— TASK REQUIREMENTS —
1. In the article about catching a cold from your cat, what are diseases that can pass between animals and humans called?
2. Transcribe the stretch of the article about catching a cold from your cat from "Technically, anyone can" through "at higher risk.", word for word.

— PASSAGE PROVIDED —
*** Block opens ***
Can You Catch a Cold from Your Cat? Vet-Reviewed Facts
By Jordyn Alger
Your cat sneezed a minute ago, and your nose is feeling itchy. Oh no, you may be thinking, have I caught my cat’s cold? There is no need to fear; the viruses that give your cat a cold are not the same ones that give you a cold. That means that if you or your furry friend are feeling under the weather with a cold, you won’t be passing it to each other. That’s great! That means you’re in the clear, right? Well, not exactly.
Although you can’t catch your cat’s cold, there are things you can catch from your cat. To learn more about what your cat could pass to you as well as how to prevent it, keep reading below.
Which Diseases Can Pass from Cats to Humans?
Your cat’s cold shouldn’t spread to you, but something else might. Diseases that can pass between vertebrae animals (such as your pet) and yourself are called zoonoses.
Zoonoses make up a large portion of the diseases that affect humans today, as over 200 different kinds are currently known. One of the reasons that they are so prevalent is due to humanity’s close relationship with animals, whether our pets, our livestock, or our wild neighbors.
Zoonoses are serious diseases. Some can be passed to humans and then mutate into human-exclusive illnesses, others can lead to repeating outbreaks, and some can even cause pandemics.
For a list of total zoonoses, take a look at the Merck Veterinary Manual’s list.1
How to Prevent or Control Zoonotic Diseases
Methods for preventing and controlling a zoonosis will rely heavily on the specific disease. Still, certain practices are regarded as being effective for the prevention of most zoonoses. Safety guidelines for livestock can help to minimize the potential for foodborne zoonotic outbreaks via meat, dairy, and eggs.
Waste removal and drinking water must be heavily monitored. Likewise, protecting bodies of water in the natural environment is a good way to reduce the spread of zoonoses. Proper hygiene is also an effective combatant against zoonotic diseases, especially after a person has been in contact with animals.
Who Is at Risk of Catching Zoonotic Diseases?
Technically, anyone can catch a zoonotic disease due to humanity’s frequent contact with animals. Whether or not you have a pet, you are likely in regular contact with animals, people who own animals, animal products, or people who consume animal products.
People working in a marketplace or an agricultural business may be at higher risk due to their more frequent exposure to animals and animal by-products. Likewise, those who live in rural areas or otherwise have more contact with wild animals may be at higher risk.
How to Avoid Catching an Illness from Your Cat
First, be aware of which diseases or infections your cat can pass to you. Some notable illnesses that can be transmitted from your cat to you include rabies, roundworm, ringworm, hookworm, giardiasis, salmonellosis, cat scratch disease, toxoplasmosis, and cat tapeworm.
It is also essential to be aware that cats may not always show symptoms of the disease when infected, so practicing good hygiene is a must. Thorough handwashing is necessary for anyone in the household who has handled cat or cat feces, especially before preparing food or eating. Likewise, disinfecting countertops before preparing meals is important, even if you think your cat has not been on the countertops recently.
*** Block closes ***
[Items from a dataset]
*** Block opens ***
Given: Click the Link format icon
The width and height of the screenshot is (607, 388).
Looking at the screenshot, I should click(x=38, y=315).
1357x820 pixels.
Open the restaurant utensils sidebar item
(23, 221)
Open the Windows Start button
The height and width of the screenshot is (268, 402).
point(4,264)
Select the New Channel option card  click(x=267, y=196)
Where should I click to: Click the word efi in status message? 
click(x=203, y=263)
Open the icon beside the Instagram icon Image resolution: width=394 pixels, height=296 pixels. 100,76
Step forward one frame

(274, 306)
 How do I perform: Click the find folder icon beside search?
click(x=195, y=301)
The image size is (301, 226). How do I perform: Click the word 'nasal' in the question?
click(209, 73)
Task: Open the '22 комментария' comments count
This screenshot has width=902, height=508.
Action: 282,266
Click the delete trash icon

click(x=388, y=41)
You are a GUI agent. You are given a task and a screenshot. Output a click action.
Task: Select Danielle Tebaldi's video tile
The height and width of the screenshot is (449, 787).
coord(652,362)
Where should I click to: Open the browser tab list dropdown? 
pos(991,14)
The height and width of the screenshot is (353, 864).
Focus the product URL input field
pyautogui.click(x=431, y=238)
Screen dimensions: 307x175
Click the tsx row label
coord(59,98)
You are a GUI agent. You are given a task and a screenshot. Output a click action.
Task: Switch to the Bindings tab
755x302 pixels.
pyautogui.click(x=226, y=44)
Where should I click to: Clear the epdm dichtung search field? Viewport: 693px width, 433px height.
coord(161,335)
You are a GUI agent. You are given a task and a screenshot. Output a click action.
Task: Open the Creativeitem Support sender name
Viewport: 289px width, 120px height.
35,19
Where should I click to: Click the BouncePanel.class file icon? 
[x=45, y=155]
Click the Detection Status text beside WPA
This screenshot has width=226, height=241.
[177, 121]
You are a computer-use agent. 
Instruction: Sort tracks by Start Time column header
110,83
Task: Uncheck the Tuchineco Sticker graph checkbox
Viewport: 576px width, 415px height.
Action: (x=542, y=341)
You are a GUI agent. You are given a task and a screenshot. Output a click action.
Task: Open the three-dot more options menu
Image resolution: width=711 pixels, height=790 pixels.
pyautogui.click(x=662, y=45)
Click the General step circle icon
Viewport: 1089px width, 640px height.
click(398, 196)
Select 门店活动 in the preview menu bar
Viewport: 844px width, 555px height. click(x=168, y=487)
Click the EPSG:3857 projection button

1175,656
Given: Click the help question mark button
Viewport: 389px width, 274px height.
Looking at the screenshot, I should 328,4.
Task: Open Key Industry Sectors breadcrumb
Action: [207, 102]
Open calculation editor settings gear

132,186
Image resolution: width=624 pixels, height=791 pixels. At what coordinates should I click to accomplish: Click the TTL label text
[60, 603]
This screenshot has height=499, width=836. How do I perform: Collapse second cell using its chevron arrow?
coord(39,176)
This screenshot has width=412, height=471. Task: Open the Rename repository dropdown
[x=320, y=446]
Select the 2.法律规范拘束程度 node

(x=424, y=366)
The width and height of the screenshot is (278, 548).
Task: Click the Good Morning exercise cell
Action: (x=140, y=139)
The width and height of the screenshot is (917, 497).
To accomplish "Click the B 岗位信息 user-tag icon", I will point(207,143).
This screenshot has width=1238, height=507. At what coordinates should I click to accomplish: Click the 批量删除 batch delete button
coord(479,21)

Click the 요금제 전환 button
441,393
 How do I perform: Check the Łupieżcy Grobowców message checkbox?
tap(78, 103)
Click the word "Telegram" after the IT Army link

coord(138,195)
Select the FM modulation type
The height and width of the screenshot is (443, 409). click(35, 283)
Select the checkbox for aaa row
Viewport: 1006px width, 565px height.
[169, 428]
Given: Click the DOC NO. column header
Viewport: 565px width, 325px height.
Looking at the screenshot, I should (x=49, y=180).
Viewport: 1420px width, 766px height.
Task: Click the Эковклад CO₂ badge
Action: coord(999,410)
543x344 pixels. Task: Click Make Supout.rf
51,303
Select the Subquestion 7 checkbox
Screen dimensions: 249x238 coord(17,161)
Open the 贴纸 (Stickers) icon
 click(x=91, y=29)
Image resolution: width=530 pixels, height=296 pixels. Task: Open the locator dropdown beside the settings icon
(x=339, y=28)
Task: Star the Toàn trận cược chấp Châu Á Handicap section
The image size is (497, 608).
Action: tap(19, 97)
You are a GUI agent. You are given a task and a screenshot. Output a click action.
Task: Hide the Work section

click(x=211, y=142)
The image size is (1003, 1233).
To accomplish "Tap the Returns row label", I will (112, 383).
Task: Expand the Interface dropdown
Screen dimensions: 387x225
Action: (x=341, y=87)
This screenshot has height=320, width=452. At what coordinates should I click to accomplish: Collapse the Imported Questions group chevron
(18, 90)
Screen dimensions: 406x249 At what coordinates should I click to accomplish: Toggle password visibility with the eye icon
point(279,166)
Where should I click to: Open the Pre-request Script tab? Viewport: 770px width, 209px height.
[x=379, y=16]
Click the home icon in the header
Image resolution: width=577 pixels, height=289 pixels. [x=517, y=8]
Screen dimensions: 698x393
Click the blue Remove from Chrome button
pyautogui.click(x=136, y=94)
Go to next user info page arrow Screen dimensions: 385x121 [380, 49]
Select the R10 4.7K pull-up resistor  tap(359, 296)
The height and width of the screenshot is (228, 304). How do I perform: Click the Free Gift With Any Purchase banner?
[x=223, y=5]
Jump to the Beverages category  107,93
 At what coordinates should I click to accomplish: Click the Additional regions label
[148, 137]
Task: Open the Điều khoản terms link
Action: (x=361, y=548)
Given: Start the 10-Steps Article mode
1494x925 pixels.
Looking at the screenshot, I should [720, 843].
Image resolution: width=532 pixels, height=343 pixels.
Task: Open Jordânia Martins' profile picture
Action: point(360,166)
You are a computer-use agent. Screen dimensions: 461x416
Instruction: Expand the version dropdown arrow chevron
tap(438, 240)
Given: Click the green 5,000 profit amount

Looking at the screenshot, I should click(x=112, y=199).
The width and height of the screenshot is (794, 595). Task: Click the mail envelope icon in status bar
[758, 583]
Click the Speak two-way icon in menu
*** Block closes ***
— TASK-BY-TASK OUTPUTS —
1. They are called zoonoses.

2.
Technically, anyone can catch a zoonotic disease due to humanity’s frequent contact with animals. Whether or not you have a pet, you are likely in regular contact with animals, people who own animals, animal products, or people who consume animal products.
People working in a marketplace or an agricultural business may be at higher risk due to their more frequent exposure to animals and animal by-products. Likewise, those who live in rural areas or otherwise have more contact with wild animals may be at higher risk.